*Documento de origem*:

────────────────────────────────────────

Entre a Mensagem de Fátima, que segundo o cardeal permite "ler os sinais dos tempos com esperança", e aquilo a que chamou "conversão em profundidade", António Marto lembrava como tudo mudou em tão pouco tempo. "Ainda há pouco estávamos a viver com uma confiança imensa no poder científico-técnico, no poder económico e financeiro, pensando que estaríamos por ventura imunes a qualquer epidemia ou, se ela viesse, logo se encontraria uma solução rápida". Só que a realidade terrena tem sido ao invés dessa certeza.
"É uma situação dramática e trágica, sem precedentes, que nos convida a refletir sobre a vida", sublinhou o responsável da diocese de Leiria-Fátima, para quem "a pandemia é um chamamento à conversão espiritual mais em profundidade. Um chamamento aos fiéis cristãos, mas também a todos os homens, que permanecem criaturas de Deus".
Na homilia desta manhã, António Marto enfatizou ainda o mais importante, no tempo que vivemos: "o vírus da indiferença só é derrotado com os anticorpos da compaixão e da solidariedade. Como cristãos não podemos ficar indiferentes e olhar para o lado". Citou então a visão da pequena Jacinta, uma dos três pastorinhos de Fátima, comunicada à prima Lúcia: "não vês tanta estrada, tantos caminhos e campos cheios de gente, a chorar com fome, e não têm nada para comer? E o Santo Padre em uma igreja diante do imaculado coração de Maria a rezar? E tanta gente a rezar com ele?".

────────────────────────────────────────

*Material fornecido*:

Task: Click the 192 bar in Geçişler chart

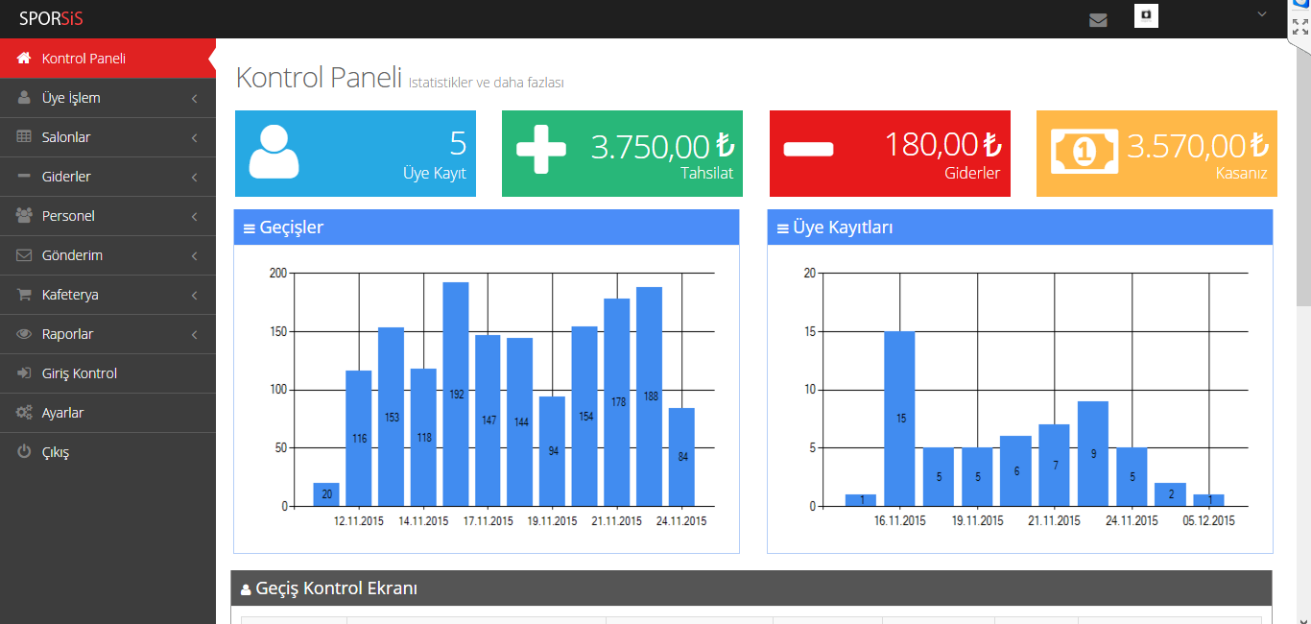Action: (x=456, y=394)
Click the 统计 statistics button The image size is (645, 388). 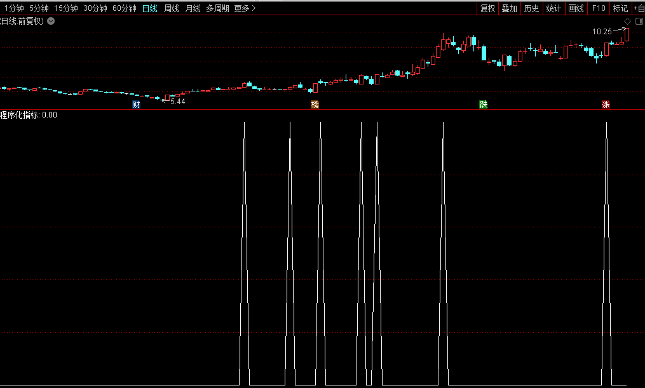tap(553, 8)
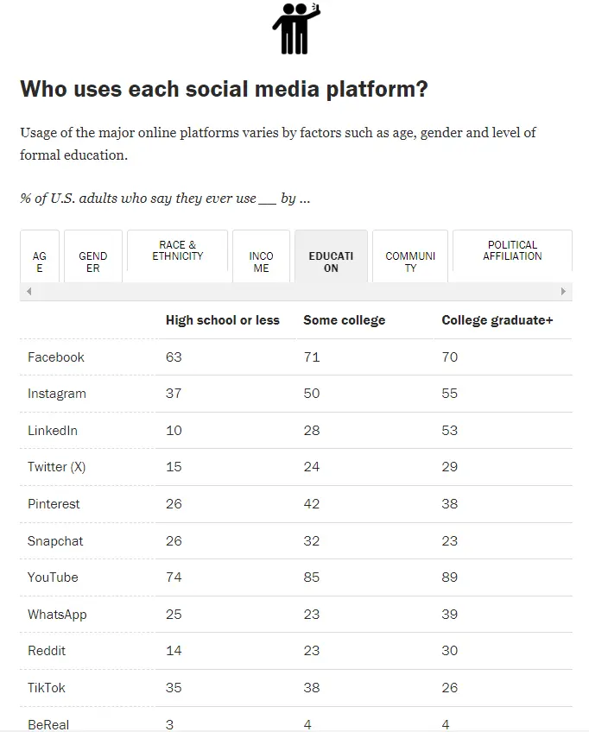The height and width of the screenshot is (732, 589).
Task: Select the LinkedIn row label
Action: coord(53,431)

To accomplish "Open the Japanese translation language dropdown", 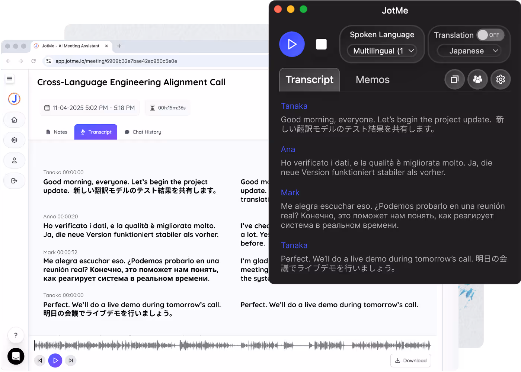I will click(469, 51).
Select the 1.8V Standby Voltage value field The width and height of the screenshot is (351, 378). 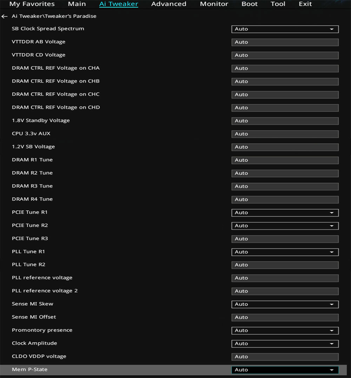[x=285, y=121]
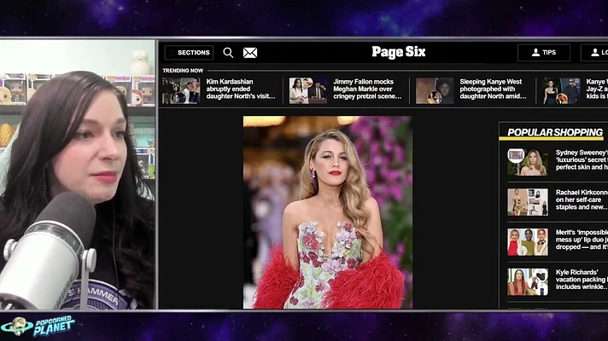This screenshot has width=608, height=341.
Task: Click the Kyle Richards article thumbnail
Action: point(528,281)
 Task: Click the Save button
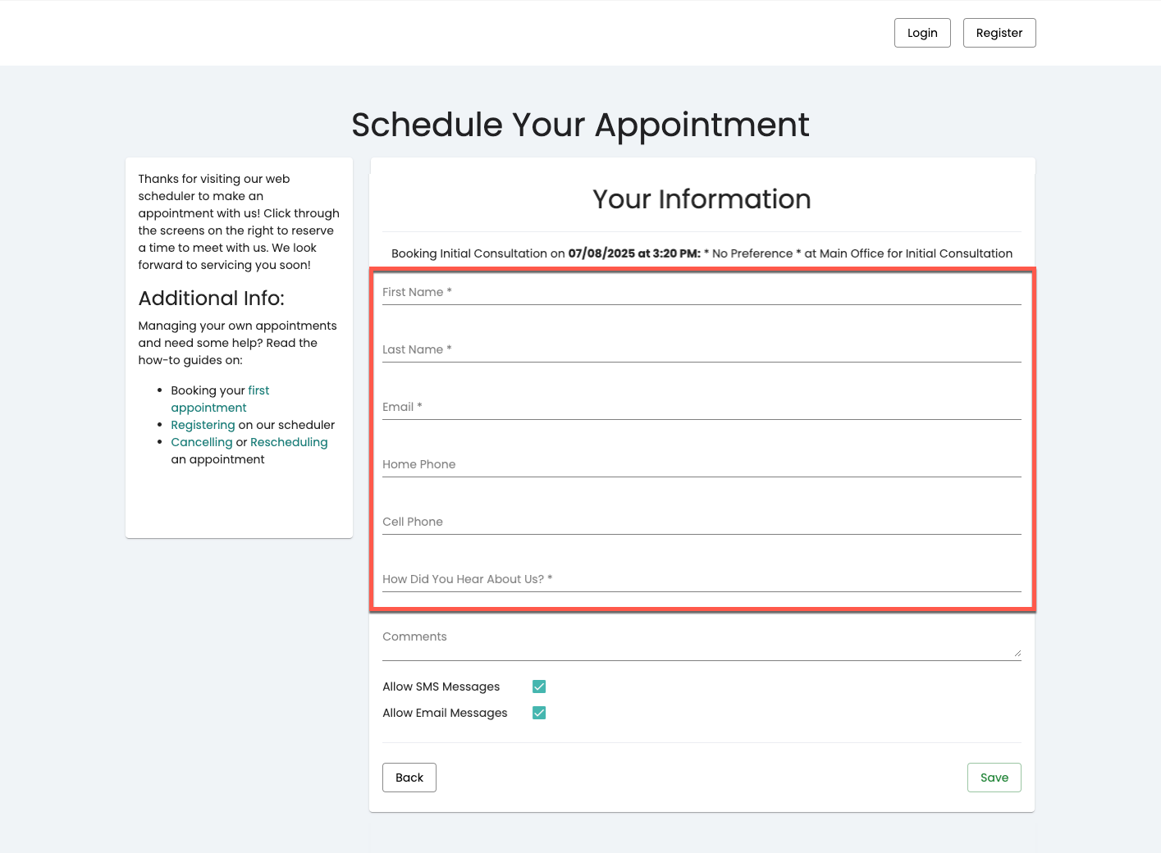click(x=994, y=777)
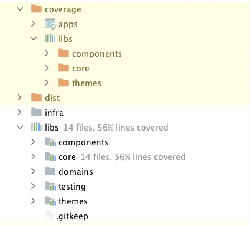Collapse the coverage folder

(20, 9)
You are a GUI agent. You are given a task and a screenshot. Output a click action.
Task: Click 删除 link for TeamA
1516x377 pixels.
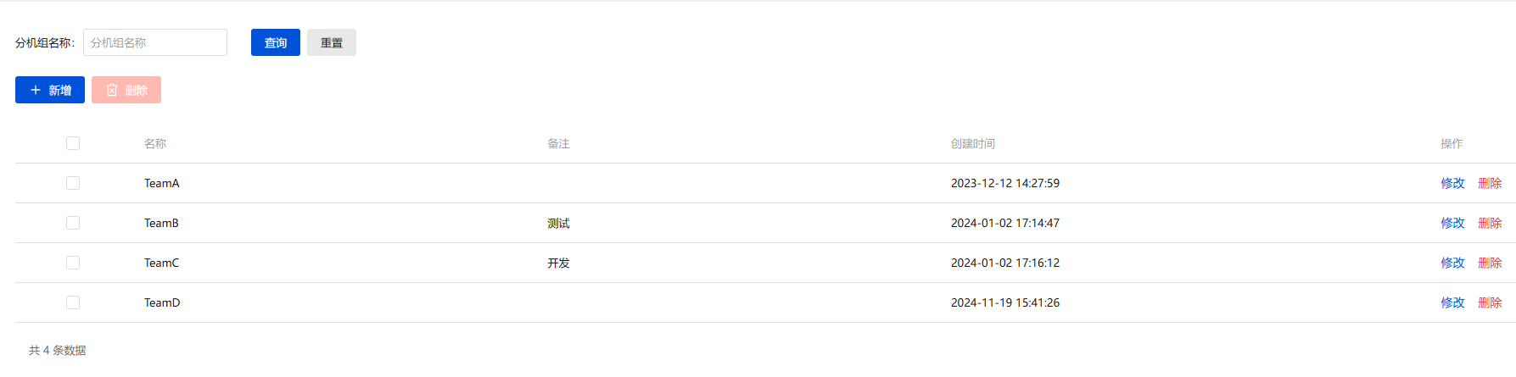point(1490,183)
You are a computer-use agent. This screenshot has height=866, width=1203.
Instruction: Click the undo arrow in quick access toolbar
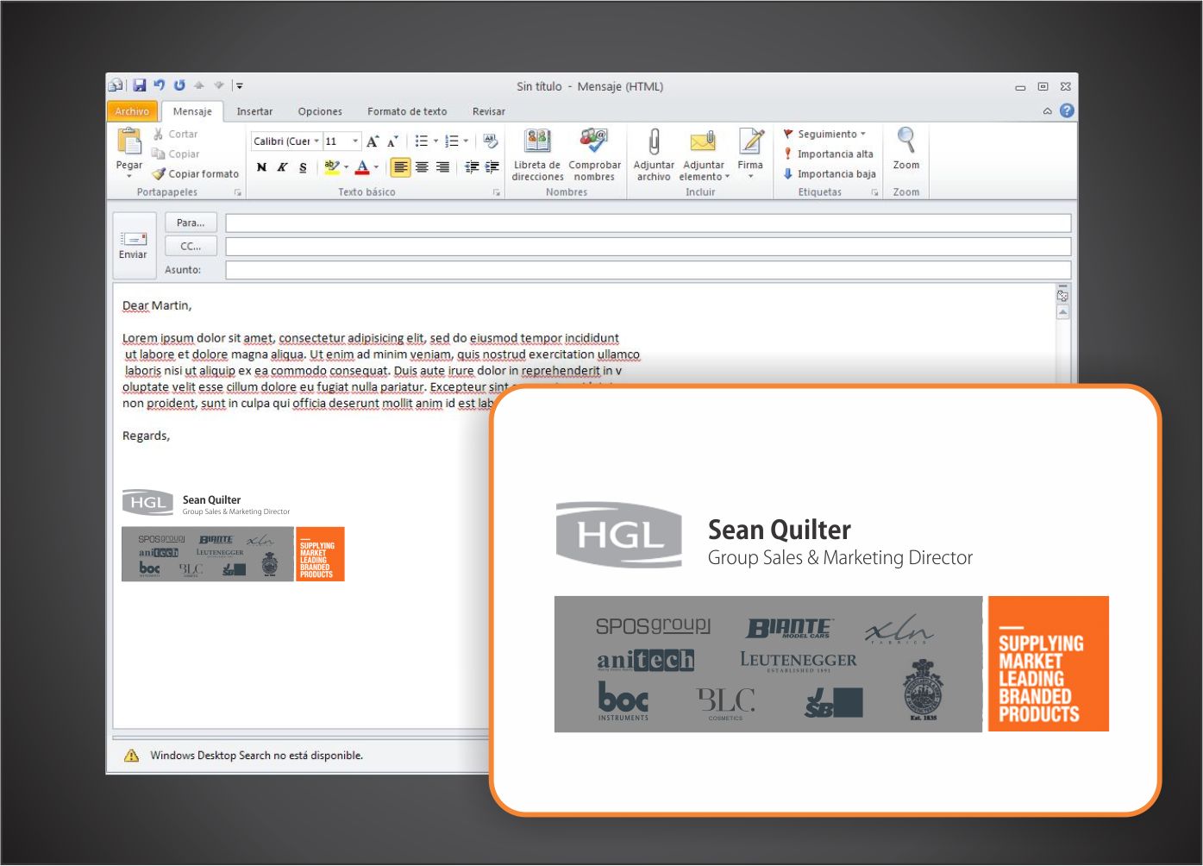160,85
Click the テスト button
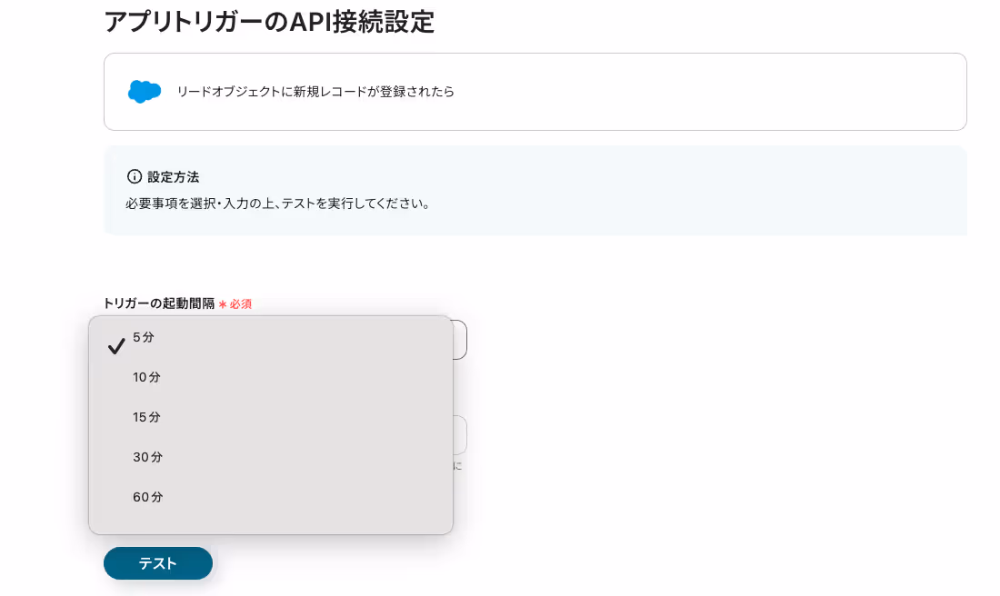Image resolution: width=1000 pixels, height=596 pixels. click(x=158, y=563)
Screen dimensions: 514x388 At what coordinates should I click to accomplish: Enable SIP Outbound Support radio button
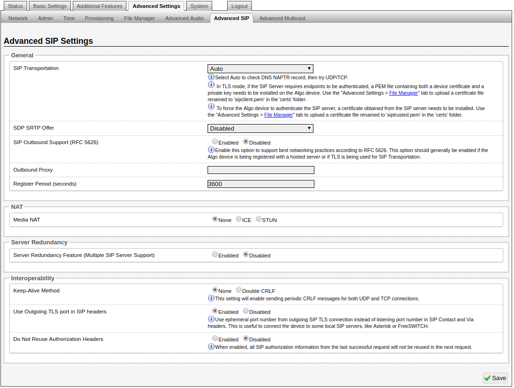click(x=215, y=142)
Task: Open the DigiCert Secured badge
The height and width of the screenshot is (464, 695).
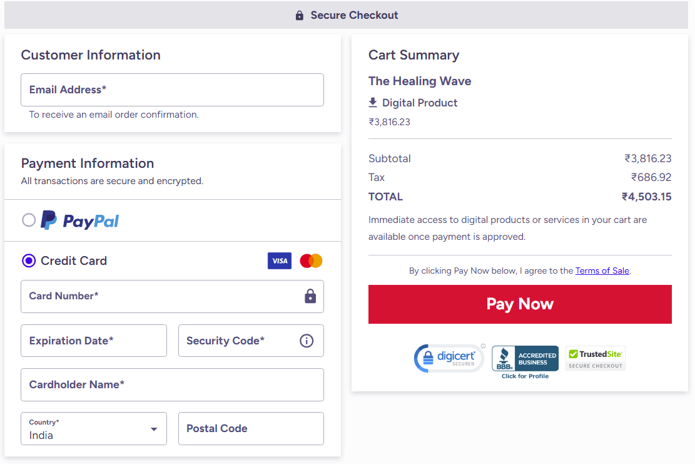Action: click(x=449, y=358)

────────────────────────────────────────

*Instrução*: Prossiga o documento de origem sobre a homilia do cardeal António Marto acerca da pandemia, começando logo após a última frase apresentada.

*Resultado do exercício*:
Para António Marto não há dúvidas: "é uma situação que já bate à porta das Cáritas diocesanas e de várias paróquias, e soa a sinal de grito de alarme". Citou então o papa Francisco (que nesta manhã de 13 de maio se referiu a Fátima, a partir de Roma), e lembrou como é necessário "um impulso de solidariedade que oriente uma resposta mundial perante a anunciada quebra do nosso sistema económico e social".
Já no final da celebração, o bispo haveria de surpreender a todos com uma mensagem do Papa Francisco, dirigida aos peregrinos, enviada no dia dia 8: "por força das circunstâncias, a 13 deste mês não vos será possível cumprir na forma habitual a peregrinação até à Cova da Iria. Sei, porém, que aí vos encontrais igualmente, de alma e coração. E a razão é simples! Um filho, uma filha não se pode ver longe da mãe e clama por ela; a confiança que lhe inspira é tal, que basta a sua companhia para cessarem todos os medos e inquietações, abandonando-se a um sono tranquilo logo que se vê no regaço dela".
"Hoje conseguimos, através apenas da alma e do coração, fazer a ligação à virgem Maria", disse o papa Francisco, considerando que "somos limitados, tão limitados, tão pequeninos que um inesperado vírus pôde facilmente transtornar tudo e todos". Mas o representante máximo da Igreja confortou a todos: "Nossa Senhora é pequenina como nós (...) não esqueçais a sua promessa de 1917: "o meu imaculado coração será o teu refúgio e o caminho que te conduzirá a Deus".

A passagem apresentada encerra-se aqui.